To our Stockholders:
 
  The Board of Directors of TransMontaigne Inc., a Delaware corporation (the
"Company"), is soliciting your consent to amend the Company's certificate of
incorporation to increase the number of authorized shares of the Company's
common stock from 40,000,000 to 80,000,000. The Board of Directors unanimously
recommends that stockholders approve the proposed amendment, which is more
fully described in the accompanying materials. The Board of Directors asks
that you complete, sign and return the enclosed consent form by December 17,
1998.
 
  The Board of Directors believes that it is in the best interests of the
Company and its stockholders to amend the certificate of incorporation to
increase the number of shares of common stock authorized for issuance by the
Company. This will provide the Company with the flexibility it needs for
future acquisitions, financings, incentive compensation, stock dividends or
stock splits and for other general corporate purposes.
 
  YOUR CONSENT IS IMPORTANT, SINCE APPROVAL OF THE AMENDMENT REQUIRES THE
EXECUTION OF WRITTEN CONSENTS ON BEHALF OF THE HOLDERS OF A MAJORITY OF THE
OUTSTANDING SHARES OF COMMON STOCK. As a result, if you do not return a
properly completed and signed consent, you will effectively be voting against
the amendment.
 
  The consent that the Board of Directors is soliciting will allow the Company
to proceed with the proposed amendment of the certificate of incorporation
without the necessity of convening a special meeting of stockholders. The
Board of Directors anticipates that the amendment will be completed during the
month of December, as further described in the enclosed document.
 
  Please review the enclosed materials and complete, sign and return your
consent.
 
                                          By Order of the Board of Directors,
 
                                          /s/ Erik B. Carlson

                                          Erik B. Carlson
                                          Secretary
 
November 24, 1998
<PAGE>
 
                              TRANSMONTAIGNE INC.

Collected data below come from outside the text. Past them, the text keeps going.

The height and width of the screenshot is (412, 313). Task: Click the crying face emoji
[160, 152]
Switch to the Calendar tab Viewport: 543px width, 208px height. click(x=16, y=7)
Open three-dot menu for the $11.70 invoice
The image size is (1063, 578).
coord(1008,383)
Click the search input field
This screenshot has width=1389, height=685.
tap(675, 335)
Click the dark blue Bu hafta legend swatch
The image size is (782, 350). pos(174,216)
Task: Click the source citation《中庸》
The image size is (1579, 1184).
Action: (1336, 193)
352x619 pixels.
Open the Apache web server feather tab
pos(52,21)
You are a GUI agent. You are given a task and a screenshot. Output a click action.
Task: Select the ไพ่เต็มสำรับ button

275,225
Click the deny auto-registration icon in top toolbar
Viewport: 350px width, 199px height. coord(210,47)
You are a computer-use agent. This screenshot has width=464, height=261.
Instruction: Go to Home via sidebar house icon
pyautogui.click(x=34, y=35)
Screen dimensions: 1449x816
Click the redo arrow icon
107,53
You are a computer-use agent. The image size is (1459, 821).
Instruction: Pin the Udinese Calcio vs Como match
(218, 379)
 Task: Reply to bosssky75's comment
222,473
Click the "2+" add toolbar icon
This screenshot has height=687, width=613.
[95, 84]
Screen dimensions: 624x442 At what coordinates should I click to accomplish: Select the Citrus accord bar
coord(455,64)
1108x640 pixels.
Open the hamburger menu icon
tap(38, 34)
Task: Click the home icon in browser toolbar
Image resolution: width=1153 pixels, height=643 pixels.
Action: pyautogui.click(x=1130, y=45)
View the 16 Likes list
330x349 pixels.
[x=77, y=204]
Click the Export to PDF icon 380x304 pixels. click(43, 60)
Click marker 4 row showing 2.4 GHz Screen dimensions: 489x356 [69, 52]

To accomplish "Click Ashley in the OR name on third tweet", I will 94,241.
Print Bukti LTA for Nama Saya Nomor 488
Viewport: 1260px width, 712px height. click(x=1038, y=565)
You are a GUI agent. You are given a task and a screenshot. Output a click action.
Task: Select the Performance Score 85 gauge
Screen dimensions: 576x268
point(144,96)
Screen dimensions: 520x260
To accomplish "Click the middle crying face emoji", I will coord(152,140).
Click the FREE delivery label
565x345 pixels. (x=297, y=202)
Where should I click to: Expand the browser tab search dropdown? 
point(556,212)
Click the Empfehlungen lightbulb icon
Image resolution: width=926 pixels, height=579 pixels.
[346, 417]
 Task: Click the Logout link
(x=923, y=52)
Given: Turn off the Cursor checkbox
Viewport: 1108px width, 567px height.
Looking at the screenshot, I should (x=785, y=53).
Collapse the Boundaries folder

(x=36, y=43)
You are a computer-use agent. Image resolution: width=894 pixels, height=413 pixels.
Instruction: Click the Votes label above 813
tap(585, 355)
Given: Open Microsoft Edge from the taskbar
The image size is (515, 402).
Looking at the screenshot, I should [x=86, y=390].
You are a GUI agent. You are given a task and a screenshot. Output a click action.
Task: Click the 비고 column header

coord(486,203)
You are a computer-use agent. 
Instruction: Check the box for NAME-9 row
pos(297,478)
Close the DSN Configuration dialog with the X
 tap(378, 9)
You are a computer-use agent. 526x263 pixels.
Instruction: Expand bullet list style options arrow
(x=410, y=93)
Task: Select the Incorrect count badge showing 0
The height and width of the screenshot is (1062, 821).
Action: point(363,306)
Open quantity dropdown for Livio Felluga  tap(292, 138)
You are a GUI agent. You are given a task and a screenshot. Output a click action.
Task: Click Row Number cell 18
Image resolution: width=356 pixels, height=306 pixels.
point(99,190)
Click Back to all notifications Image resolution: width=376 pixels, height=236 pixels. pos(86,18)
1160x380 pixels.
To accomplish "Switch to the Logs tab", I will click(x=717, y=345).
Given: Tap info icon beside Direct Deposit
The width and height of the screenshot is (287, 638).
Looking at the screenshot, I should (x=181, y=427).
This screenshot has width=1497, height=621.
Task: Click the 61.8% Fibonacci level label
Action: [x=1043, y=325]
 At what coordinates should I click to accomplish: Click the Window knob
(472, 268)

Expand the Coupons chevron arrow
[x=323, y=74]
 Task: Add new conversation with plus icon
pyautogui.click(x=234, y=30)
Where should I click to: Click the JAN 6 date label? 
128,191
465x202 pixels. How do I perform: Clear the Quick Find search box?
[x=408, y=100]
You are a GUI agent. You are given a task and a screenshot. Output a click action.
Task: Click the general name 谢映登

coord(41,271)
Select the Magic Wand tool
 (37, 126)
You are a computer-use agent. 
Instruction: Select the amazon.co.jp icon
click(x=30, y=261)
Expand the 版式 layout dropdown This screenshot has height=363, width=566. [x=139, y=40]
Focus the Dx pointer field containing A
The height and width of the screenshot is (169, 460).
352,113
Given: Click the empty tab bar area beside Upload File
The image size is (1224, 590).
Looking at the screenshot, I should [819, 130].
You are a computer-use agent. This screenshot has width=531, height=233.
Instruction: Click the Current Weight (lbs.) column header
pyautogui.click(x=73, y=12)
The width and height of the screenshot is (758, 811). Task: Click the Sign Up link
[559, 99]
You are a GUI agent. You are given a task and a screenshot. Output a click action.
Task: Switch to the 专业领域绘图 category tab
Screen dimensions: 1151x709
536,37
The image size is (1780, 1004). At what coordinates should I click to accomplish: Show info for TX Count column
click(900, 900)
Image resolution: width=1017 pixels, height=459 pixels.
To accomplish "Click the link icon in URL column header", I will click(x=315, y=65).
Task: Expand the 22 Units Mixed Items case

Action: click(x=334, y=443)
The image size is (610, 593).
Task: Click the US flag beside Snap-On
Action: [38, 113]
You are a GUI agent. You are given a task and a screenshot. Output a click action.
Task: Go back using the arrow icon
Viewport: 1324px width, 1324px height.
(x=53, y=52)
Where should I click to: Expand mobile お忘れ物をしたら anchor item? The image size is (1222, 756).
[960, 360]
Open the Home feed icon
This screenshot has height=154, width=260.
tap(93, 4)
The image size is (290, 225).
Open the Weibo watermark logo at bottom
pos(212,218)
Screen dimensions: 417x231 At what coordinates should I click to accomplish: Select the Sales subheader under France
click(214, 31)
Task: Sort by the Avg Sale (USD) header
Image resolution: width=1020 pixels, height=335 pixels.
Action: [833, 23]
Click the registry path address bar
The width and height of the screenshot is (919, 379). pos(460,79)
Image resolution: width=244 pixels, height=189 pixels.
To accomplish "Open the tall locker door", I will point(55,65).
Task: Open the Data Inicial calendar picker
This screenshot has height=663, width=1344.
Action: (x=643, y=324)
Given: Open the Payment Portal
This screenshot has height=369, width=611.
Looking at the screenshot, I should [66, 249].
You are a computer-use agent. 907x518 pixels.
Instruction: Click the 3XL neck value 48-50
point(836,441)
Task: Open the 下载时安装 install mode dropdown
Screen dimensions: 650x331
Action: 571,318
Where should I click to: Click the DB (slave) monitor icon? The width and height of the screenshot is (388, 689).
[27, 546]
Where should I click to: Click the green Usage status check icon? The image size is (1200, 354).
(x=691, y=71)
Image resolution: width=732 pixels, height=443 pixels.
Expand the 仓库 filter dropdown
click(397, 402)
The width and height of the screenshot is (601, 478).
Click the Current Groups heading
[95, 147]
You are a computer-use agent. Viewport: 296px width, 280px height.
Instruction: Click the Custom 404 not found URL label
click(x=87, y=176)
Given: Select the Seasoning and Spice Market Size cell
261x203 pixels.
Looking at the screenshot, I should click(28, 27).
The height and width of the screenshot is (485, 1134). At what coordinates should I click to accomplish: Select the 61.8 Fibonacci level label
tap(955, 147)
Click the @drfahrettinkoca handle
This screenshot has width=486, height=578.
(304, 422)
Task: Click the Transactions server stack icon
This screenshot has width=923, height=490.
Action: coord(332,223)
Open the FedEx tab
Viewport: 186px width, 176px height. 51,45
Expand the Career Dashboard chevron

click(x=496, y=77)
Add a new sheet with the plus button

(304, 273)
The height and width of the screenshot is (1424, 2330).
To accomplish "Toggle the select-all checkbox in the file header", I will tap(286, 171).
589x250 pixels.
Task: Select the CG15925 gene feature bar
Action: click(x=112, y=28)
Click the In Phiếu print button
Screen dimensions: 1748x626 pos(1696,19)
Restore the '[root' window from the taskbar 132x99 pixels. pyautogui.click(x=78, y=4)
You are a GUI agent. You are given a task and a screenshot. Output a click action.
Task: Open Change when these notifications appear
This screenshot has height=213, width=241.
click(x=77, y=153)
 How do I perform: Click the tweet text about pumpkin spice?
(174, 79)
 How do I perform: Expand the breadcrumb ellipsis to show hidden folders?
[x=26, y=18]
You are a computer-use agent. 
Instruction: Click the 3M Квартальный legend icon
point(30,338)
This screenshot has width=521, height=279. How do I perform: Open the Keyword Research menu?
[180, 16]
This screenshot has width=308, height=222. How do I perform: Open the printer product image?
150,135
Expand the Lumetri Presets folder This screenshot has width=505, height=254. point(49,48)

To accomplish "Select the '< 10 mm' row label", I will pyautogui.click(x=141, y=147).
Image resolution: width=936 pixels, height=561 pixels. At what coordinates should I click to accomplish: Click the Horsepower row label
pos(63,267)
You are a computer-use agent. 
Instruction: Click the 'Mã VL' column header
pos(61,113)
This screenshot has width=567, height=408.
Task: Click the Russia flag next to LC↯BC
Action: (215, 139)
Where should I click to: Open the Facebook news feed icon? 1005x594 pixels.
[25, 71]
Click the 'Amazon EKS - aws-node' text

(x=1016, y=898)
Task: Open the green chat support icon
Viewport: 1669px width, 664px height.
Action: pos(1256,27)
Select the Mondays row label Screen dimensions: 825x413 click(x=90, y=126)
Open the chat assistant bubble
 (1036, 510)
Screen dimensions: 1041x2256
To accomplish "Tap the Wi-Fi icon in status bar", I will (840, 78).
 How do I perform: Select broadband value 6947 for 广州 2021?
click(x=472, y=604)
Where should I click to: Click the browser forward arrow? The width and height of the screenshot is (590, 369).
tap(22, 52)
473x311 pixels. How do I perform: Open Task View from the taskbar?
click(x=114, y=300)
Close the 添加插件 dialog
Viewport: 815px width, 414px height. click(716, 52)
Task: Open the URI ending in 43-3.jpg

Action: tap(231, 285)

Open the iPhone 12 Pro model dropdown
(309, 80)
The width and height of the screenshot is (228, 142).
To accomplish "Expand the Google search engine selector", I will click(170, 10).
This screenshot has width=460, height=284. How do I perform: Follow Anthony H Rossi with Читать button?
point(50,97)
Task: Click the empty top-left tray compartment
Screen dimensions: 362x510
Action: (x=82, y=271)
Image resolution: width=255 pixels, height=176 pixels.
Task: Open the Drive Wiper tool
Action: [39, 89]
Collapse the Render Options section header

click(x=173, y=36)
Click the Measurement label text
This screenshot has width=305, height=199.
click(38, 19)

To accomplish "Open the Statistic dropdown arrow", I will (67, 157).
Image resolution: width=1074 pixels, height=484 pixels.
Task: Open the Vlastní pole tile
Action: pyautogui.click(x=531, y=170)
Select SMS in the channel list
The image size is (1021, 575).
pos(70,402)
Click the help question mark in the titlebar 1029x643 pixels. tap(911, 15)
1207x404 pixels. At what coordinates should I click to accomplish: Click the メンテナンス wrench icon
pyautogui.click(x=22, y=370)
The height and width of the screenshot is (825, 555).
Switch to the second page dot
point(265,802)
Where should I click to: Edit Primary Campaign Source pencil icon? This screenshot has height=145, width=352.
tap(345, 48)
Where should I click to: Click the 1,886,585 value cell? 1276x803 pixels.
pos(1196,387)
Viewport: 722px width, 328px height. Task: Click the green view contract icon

                              2750 REPUBLIC PLAZA
                            370 SEVENTEENTH STREET
                            DENVER, COLORADO 80202
 
                             CONSENT SOLICITATION
 
  This consent solicitation contains important information relating to a
proposed amendment to the Company's certificate of incorporation to increase
its authorized common stock from 40,000,000 to 80,000,000 shares. The Board of
Directors unanimously recommends that stockholders approve the amendment.
 
  The following pages include information on:
 
    . the proposed amendment to the certificate of incorporation (questions
      1 to 4);
 
    . procedures for the consent solicitation (questions 5 to 12); and
 
    . current stock ownership and other matters relating to the Company
      (questions 13 and 14).
 
            WE ARE NOT ASKING YOU FOR A PROXY AND YOU ARE REQUESTED
                            NOT TO SEND US A PROXY
 
  This consent solicitation was first mailed to stockholders on or about
November 24, 1998. Stockholders are requested to return their consent forms by
December 17, 1998.
 
                 AMENDMENT OF THE CERTIFICATE OF INCORPORATION
 
1. WHAT IS THE PROPOSED AMENDMENT TO THE CERTIFICATE OF INCORPORATION?
 
  The Company's certificate of incorporation currently authorizes the issuance
of a total of 42,000,000 shares, composed of 40,000,000 shares of common
stock, par value $.01 per share, and 2,000,000 shares of preferred stock, par
value $.01 per share. The amendment will increase the total number of
authorized shares to 82,000,000, and the number of authorized shares of common
stock to 80,000,000. The Board of Directors has unanimously adopted
resolutions declaring it advisable to amend the Company's certificate of
incorporation to increase the total number of shares of common stock which the
Company will have the authority to issue from 40,000,000 to 80,000,000 and to
submit the proposal to stockholders. The amendment will modify Section 5.1 of
Article V of the certificate of incorporation to read as follows:
 
    5.1 The total number of shares that the Corporation shall have authority
  to issue is 82,000,000 shares, of which 80,000,000 shares shall be common
  stock, each with a par value of $.01 ("Common Stock"), and 2,000,000 shares
  shall be preferred stock, each with a par value of $.01 ("Preferred
  Stock").
 
  Each of the newly authorized shares of common stock will have the same
rights and privileges as the currently authorized common stock. The new
shares, like the currently authorized shares, will not have preemptive rights,
which means that stockholders do not have the right to purchase a portion of
any new issuance of common stock in order to maintain their proportionate
interests in the Company. The amendment will not change the par value of the
common stock.
 
  The amendment will not change the currently authorized number of shares of
preferred stock, which will remain set at 2,000,000. As of the date hereof, no
shares of preferred stock have been designated or issued.
 
2. HOW WILL THE PROPOSED AMENDMENT TO THE CERTIFICATE OF INCORPORATION BE
EFFECTED?
 
  The Company will file an amendment to the certificate of incorporation with
the Secretary of State of the State of Delaware when the Company receives
consents from the holders of a majority of the outstanding shares of common
stock. The Board of Directors has already approved the proposed amendment to
the certificate of incorporation. The Company expects to make this filing on
or about December 17, 1998.
<PAGE>
 
3. HOW WILL THE ADDITIONAL AUTHORIZED COMMON STOCK BE USED?
 
  The Company currently has 30,475,624 shares of common stock outstanding.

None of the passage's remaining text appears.